Forthcoming in the autumn issue of The Book Collector, vol. 75 (3) a follow-up piece to ‘« The smartest bookseller in London’ Leon Kashnor and the Museum Book Store‘, on ‘The Sale of the Stowe papers to the Huntington Library (1925)’.
The extensive collections of archives, acquired by Henry E. Huntington before his death in 1927, make the Huntington Library ‘one of the most significant repositories in the world for British history’.[1] They include the Battle Abbey papers, the Ellesmere and Hastings collections, and the Stowe papers. The latter comprise more than four-fifths of the British archive holdings there, ‘a great mass of muniments and personal papers of the families of Temple, Grenville and Brydges’, the ‘largest by far of any [collection] in the Library’, their number estimated at around 350,000 pieces in 1982.[2]
This paper uncovers some of the entangled proceedings which led to the transfer of this significant cache from the ducal seat in Buckinghamshire, England to the philanthropic institution in San Marino, California. It explores the acquisition of this archive from the sellers – the impoverished descendants of the ducal family who, not for the first time, had been forced to dispose of property – to the buyer – Henry E. Huntington, at the height of his reputation as a collector. It shows how lesser-known antiquarian dealers helped shape the acquisitions made by the millionaire and throws light on the process of discovery, acquisition by dealers, cataloguing, negotiation and dispatch of large holdings, one hundred years ago.
[1] https://www.huntington.org/british-history .

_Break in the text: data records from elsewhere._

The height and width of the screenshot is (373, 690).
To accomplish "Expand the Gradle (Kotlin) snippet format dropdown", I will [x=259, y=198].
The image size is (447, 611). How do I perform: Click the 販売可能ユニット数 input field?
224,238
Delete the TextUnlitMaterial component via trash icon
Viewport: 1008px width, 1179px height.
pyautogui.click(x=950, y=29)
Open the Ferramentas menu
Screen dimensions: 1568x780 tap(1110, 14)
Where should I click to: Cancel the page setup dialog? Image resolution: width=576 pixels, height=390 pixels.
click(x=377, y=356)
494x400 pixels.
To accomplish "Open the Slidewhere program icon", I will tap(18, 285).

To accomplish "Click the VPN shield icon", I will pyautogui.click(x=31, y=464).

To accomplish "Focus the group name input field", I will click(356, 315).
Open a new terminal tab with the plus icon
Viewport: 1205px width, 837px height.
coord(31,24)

[2] George Sherburn, ‘Huntington Library Collections’, The Huntington Library Bulletin, May, no. 1 (1931), p. 93; Henry E. Huntington Library, Guide to British Historical Manuscripts in the Huntington Library (San Marino: Huntington Library, 1982) p. 145; Huntington Library, Report on the Finding Aid for the Stowe Papers. Manuscripts of the Related Grenville, Temple, Brydges, Nugent and O’Conor Families (n. d.).